Le premier album de Caribbean Dandee, duo composé de JoeyStarr et de son padawan ultra doué Nathy, scelle l’alliance du vétéran et du
rookie (Nathy est né en 1990, l’année où
NTM sortait son premier titre), de l’électro et du hip hop, des rythmiques caraïbes et de la chanson française (avec un sample d’
Édith Piaf sur
L’Arène !).
Bigflo & Oli, qui à eux deux, ont l’âge de Booba, sont entrés dans La Cour Des Grands. Ils en ont ramené un Disque d’or et une sympathie médiatique qui leur a permis d’apparaître chez Cyril Hanouna comme au Grand Journal. Belle schizophrénie.
On s’en voudrait d’oublier les deux grands gagnants de l’année en termes de ventes : Maitre Gims et son double CD Mon cœur avait raison déjà multiplatine et l’infatigable Jul, six albums (dont quatre certifiés platine parmi lesquels le dernier, My World, en moins d’un mois) et cinquante singles en deux ans.
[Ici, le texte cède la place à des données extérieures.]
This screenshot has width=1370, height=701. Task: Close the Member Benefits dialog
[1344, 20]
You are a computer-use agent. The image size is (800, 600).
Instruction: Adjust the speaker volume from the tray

Le Marseillais aux sourcils zébrés est donc l’autre gagnant indépendant (avec PNL) de cette folle année rapologique.
Pour 2016, ça va démarrer très fort avec Lefa, Rim-K, la compilation de reprises du Secteur Ä
Affaires de Famille et bien sûr le grand retour de
Doc Gynéco pour les 20 ans de son classique
Première Consultation, qui seront célébrés avec une réédition comportant des inédits et une tournée française qui passera par l’Olympia les 25 et 26 mai.
Restera-t-il encore des aigris pour oser dire que le rap français va mourir ? Sûrement, car comme disait Michel Audiard, "Les cons osent tout, c’est même à ça qu’on les reconnaît".